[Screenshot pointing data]
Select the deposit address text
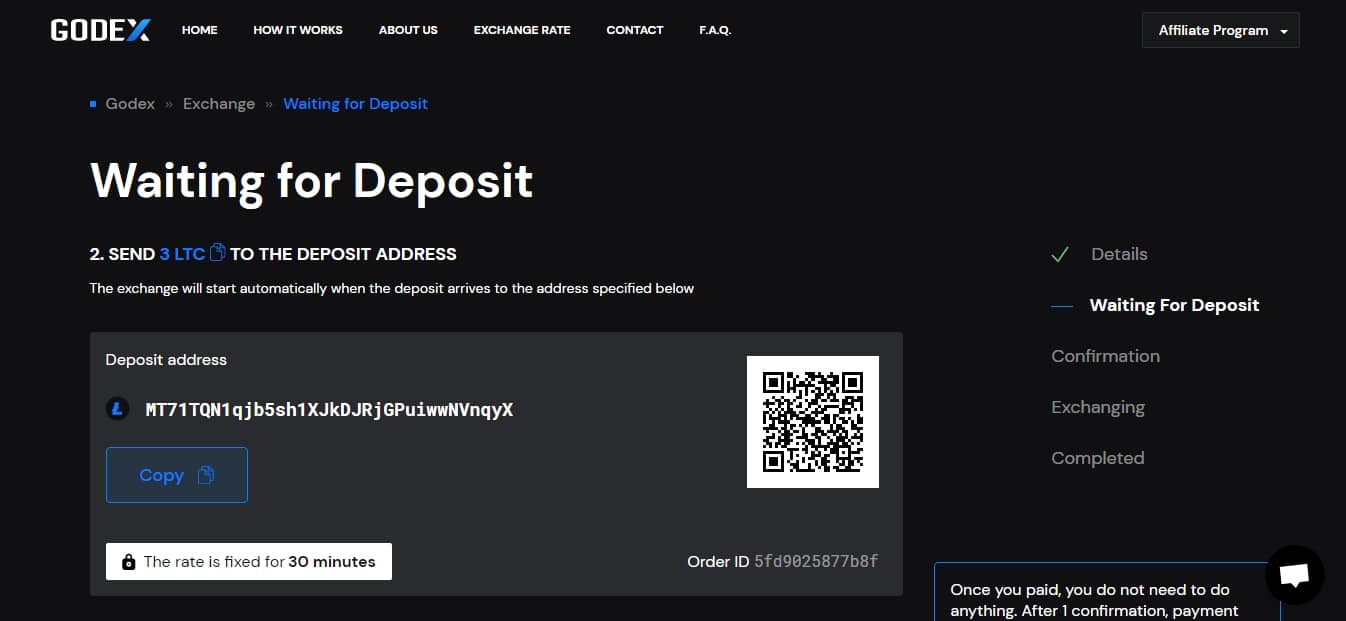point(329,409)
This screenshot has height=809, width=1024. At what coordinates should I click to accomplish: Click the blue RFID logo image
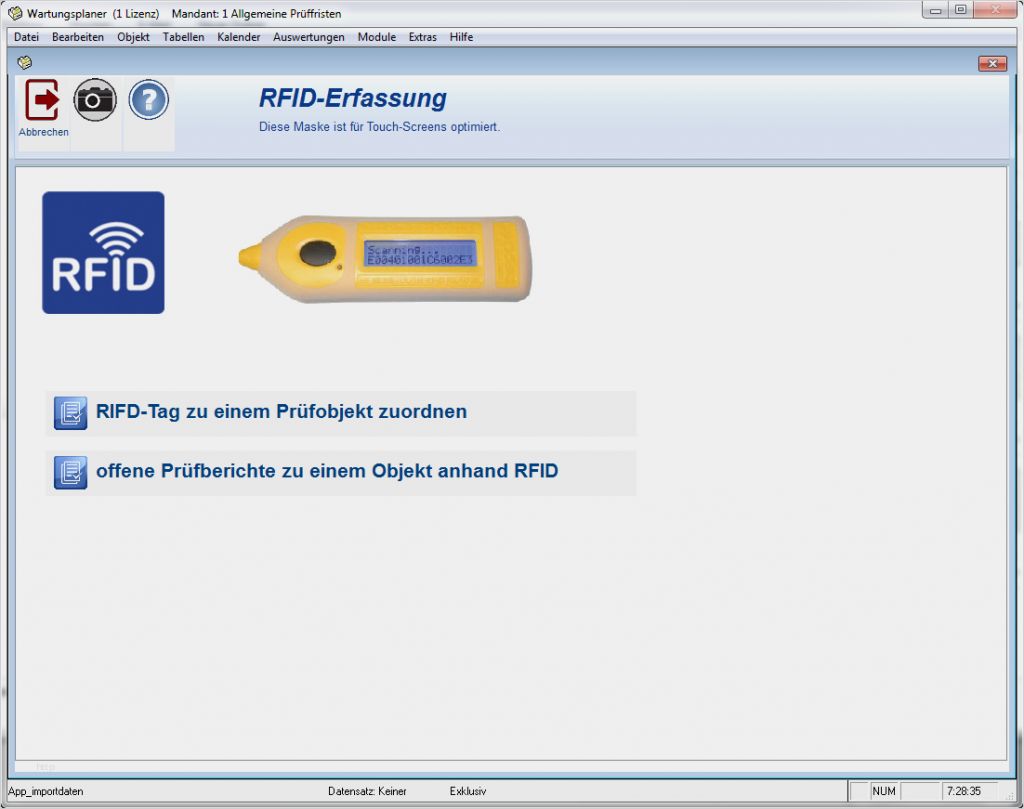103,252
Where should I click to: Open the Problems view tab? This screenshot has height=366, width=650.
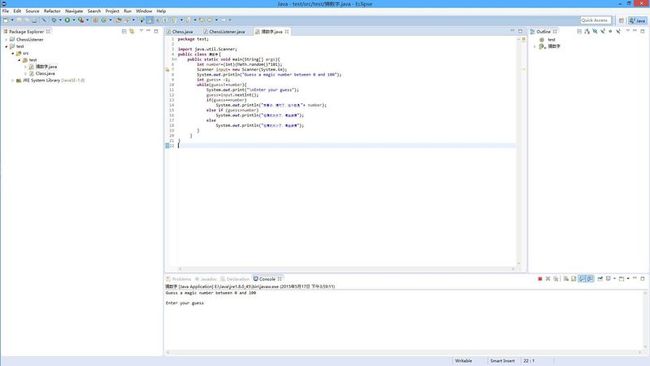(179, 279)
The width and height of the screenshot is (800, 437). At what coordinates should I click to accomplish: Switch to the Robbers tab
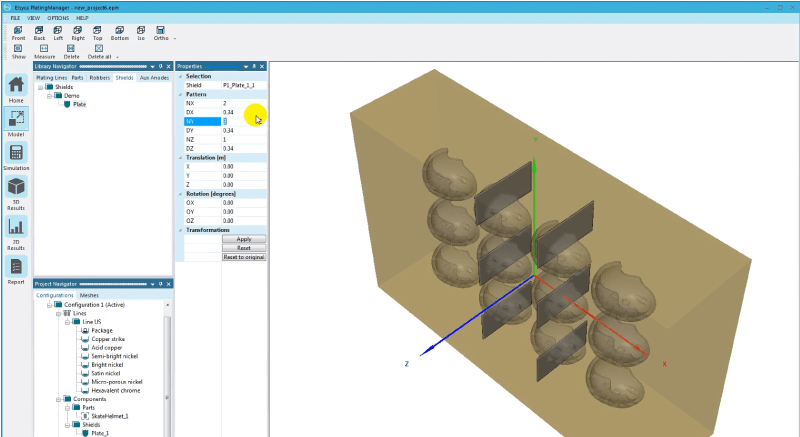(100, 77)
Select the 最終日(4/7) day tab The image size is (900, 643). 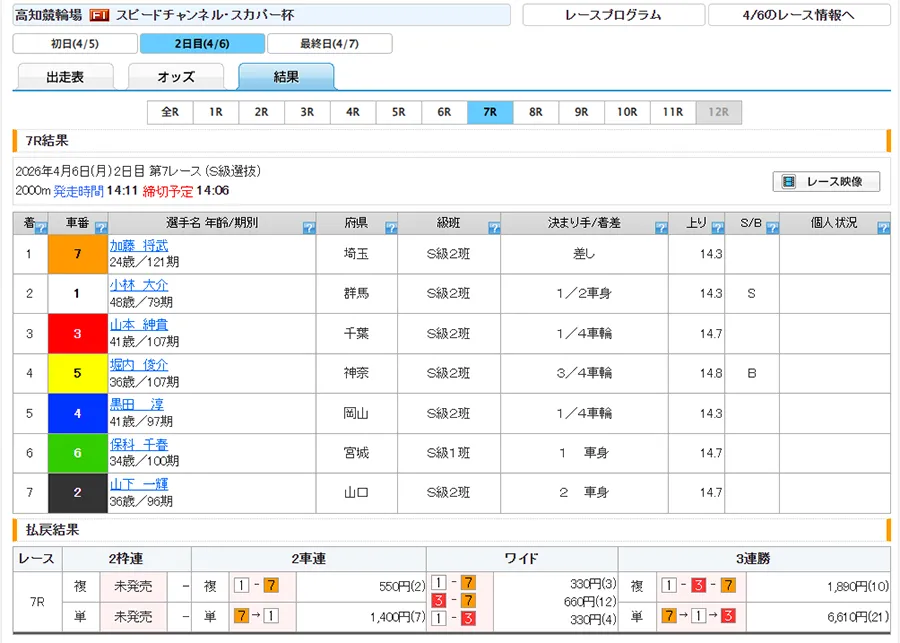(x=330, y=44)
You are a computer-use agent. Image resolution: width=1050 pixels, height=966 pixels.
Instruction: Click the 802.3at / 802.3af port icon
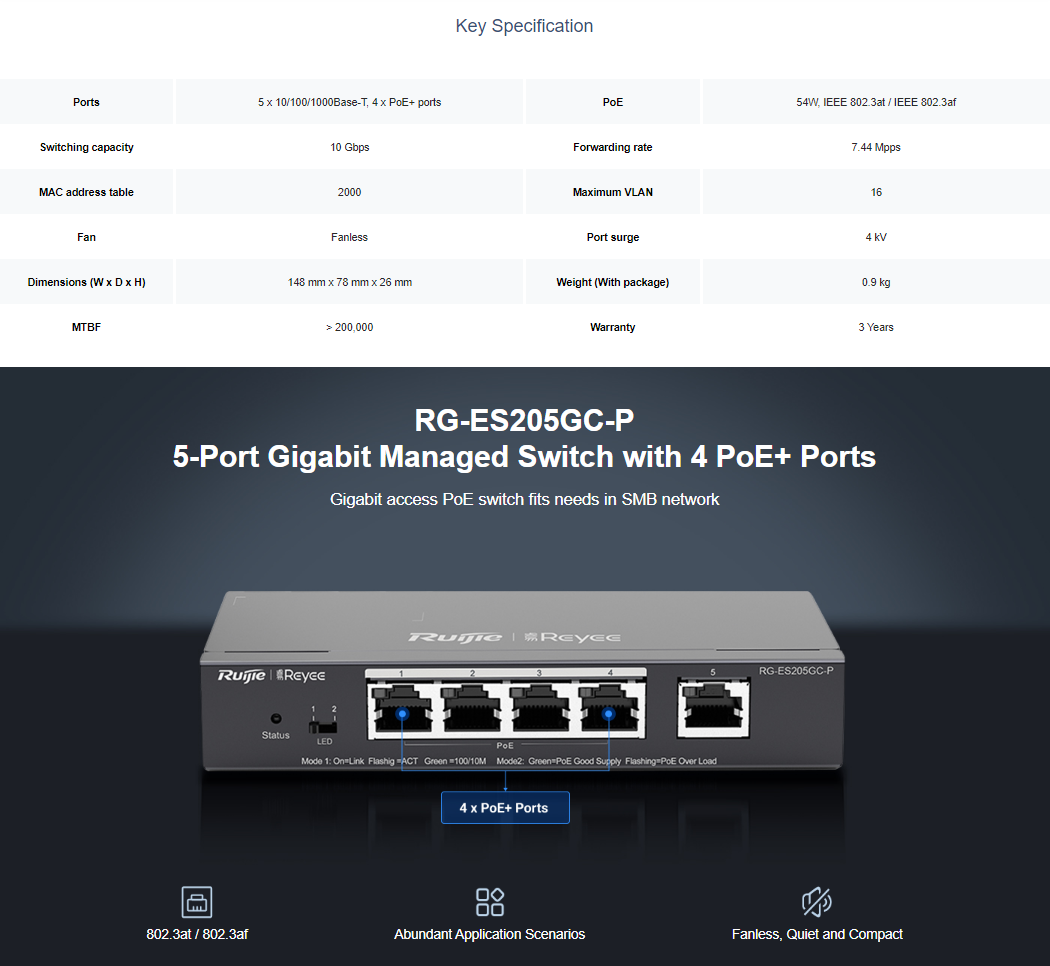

- **EXERCISE DESCRIPTION**: List every line in the records above that contains the string "accomplish", matching case exactly.

- **EXERCISE RESPONSE**:
This screenshot has height=809, width=1024. At what coordinates should I click to accomplish: Click the blue RFID logo image
The width and height of the screenshot is (800, 437). At what coordinates should I click to accomplish: Switch to the Robbers tab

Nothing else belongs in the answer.